Source records:
· · · · ·

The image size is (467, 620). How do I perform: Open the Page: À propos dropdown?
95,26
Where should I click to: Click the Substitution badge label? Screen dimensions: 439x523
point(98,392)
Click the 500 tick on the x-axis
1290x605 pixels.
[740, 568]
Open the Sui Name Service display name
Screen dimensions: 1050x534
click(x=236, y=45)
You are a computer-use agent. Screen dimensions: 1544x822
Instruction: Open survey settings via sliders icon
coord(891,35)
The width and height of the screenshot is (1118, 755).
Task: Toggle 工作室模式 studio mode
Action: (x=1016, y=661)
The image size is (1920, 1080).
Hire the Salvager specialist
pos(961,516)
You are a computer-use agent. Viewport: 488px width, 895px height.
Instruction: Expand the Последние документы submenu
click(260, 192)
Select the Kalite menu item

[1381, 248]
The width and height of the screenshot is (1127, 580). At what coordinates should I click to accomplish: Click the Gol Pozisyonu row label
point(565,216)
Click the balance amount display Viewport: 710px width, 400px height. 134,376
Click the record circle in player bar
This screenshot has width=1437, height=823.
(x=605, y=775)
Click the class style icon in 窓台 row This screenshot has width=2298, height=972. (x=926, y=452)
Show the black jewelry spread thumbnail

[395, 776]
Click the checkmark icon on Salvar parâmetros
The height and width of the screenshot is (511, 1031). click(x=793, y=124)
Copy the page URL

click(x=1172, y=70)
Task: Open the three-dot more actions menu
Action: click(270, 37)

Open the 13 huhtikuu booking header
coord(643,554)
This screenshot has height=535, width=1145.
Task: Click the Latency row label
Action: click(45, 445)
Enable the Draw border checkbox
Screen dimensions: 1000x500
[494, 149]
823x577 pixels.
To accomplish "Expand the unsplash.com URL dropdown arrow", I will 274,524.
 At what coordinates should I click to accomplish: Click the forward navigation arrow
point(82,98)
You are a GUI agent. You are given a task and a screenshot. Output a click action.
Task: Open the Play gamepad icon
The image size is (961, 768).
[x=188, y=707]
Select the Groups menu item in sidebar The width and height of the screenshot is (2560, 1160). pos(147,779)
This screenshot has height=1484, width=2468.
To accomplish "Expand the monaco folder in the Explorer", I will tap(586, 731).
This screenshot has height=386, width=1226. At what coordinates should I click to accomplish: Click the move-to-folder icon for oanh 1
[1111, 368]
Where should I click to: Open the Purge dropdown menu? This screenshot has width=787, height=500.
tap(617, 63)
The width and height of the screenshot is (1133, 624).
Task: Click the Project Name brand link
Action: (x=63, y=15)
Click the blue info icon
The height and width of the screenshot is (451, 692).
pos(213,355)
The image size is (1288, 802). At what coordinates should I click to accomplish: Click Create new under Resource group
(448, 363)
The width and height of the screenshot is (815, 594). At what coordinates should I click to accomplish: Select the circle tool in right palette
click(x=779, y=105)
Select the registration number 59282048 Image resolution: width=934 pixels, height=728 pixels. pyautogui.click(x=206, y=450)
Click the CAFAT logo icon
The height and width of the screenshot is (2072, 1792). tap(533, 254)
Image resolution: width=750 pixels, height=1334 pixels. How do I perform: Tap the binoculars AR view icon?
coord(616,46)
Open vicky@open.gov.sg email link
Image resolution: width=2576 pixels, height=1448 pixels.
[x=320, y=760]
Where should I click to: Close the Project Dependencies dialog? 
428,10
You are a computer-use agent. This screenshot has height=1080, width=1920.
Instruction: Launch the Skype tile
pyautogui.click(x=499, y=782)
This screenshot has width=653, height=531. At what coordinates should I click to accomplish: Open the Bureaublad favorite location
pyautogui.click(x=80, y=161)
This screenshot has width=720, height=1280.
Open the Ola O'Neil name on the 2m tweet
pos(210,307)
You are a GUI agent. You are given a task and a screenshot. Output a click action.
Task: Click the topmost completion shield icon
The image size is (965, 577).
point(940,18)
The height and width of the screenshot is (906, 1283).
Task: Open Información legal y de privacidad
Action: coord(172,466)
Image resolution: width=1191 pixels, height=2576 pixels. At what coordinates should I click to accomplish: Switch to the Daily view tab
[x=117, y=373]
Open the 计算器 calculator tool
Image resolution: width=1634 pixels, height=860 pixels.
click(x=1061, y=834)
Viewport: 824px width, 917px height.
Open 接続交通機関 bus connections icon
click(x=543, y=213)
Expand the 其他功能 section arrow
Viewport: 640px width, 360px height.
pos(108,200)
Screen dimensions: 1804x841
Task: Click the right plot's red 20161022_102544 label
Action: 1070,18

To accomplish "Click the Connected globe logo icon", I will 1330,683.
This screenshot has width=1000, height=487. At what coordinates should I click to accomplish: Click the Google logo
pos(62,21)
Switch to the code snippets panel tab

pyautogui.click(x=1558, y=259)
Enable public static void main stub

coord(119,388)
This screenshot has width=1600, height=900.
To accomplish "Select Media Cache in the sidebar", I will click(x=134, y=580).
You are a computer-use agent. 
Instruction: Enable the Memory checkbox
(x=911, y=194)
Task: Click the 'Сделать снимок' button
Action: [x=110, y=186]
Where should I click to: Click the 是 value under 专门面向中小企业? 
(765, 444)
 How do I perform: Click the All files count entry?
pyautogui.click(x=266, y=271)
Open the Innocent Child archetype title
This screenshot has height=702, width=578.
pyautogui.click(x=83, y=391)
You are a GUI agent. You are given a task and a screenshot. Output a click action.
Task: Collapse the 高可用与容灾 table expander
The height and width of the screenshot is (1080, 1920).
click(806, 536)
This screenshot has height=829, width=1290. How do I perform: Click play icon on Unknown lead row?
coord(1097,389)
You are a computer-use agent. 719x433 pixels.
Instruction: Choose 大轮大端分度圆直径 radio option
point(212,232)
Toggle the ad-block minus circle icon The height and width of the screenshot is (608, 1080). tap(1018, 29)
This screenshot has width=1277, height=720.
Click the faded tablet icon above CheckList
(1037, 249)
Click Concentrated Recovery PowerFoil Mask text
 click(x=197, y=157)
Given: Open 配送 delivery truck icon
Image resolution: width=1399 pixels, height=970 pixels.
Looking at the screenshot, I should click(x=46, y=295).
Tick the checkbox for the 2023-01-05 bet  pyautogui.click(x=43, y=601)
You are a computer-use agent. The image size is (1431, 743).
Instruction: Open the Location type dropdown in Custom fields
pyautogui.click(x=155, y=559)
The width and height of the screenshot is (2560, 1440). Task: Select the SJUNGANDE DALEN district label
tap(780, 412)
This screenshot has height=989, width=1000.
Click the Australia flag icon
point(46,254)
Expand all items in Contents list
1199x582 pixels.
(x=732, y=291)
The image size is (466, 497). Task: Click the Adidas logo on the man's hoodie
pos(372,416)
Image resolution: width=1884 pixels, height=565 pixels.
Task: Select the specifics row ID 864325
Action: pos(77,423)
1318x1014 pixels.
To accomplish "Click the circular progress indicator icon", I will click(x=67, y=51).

· · · · ·

Exercise:
Reproduce the rows above verbatim, starting with the first row and going on through the row that contains "will tap(586, 731).".

Result for this exercise:
The image size is (467, 620). How do I perform: Open the Page: À propos dropdown?
95,26
Where should I click to: Click the Substitution badge label? Screen dimensions: 439x523
point(98,392)
Click the 500 tick on the x-axis
1290x605 pixels.
[740, 568]
Open the Sui Name Service display name
Screen dimensions: 1050x534
click(x=236, y=45)
You are a computer-use agent. Screen dimensions: 1544x822
Instruction: Open survey settings via sliders icon
coord(891,35)
The width and height of the screenshot is (1118, 755).
Task: Toggle 工作室模式 studio mode
Action: (x=1016, y=661)
The image size is (1920, 1080).
Hire the Salvager specialist
pos(961,516)
You are a computer-use agent. Viewport: 488px width, 895px height.
Instruction: Expand the Последние документы submenu
click(260, 192)
Select the Kalite menu item

[1381, 248]
The width and height of the screenshot is (1127, 580). At what coordinates should I click to accomplish: Click the Gol Pozisyonu row label
point(565,216)
Click the balance amount display Viewport: 710px width, 400px height. 134,376
Click the record circle in player bar
This screenshot has width=1437, height=823.
(x=605, y=775)
Click the class style icon in 窓台 row This screenshot has width=2298, height=972. (x=926, y=452)
Show the black jewelry spread thumbnail

[395, 776]
Click the checkmark icon on Salvar parâmetros
The height and width of the screenshot is (511, 1031). click(x=793, y=124)
Copy the page URL

click(x=1172, y=70)
Task: Open the three-dot more actions menu
Action: click(270, 37)

Open the 13 huhtikuu booking header
coord(643,554)
This screenshot has height=535, width=1145.
Task: Click the Latency row label
Action: click(45, 445)
Enable the Draw border checkbox
Screen dimensions: 1000x500
[494, 149]
823x577 pixels.
To accomplish "Expand the unsplash.com URL dropdown arrow", I will 274,524.
 At what coordinates should I click to accomplish: Click the forward navigation arrow
point(82,98)
You are a GUI agent. You are given a task and a screenshot. Output a click action.
Task: Open the Play gamepad icon
The image size is (961, 768).
[x=188, y=707]
Select the Groups menu item in sidebar The width and height of the screenshot is (2560, 1160). pos(147,779)
This screenshot has height=1484, width=2468.
To accomplish "Expand the monaco folder in the Explorer", I will tap(586, 731).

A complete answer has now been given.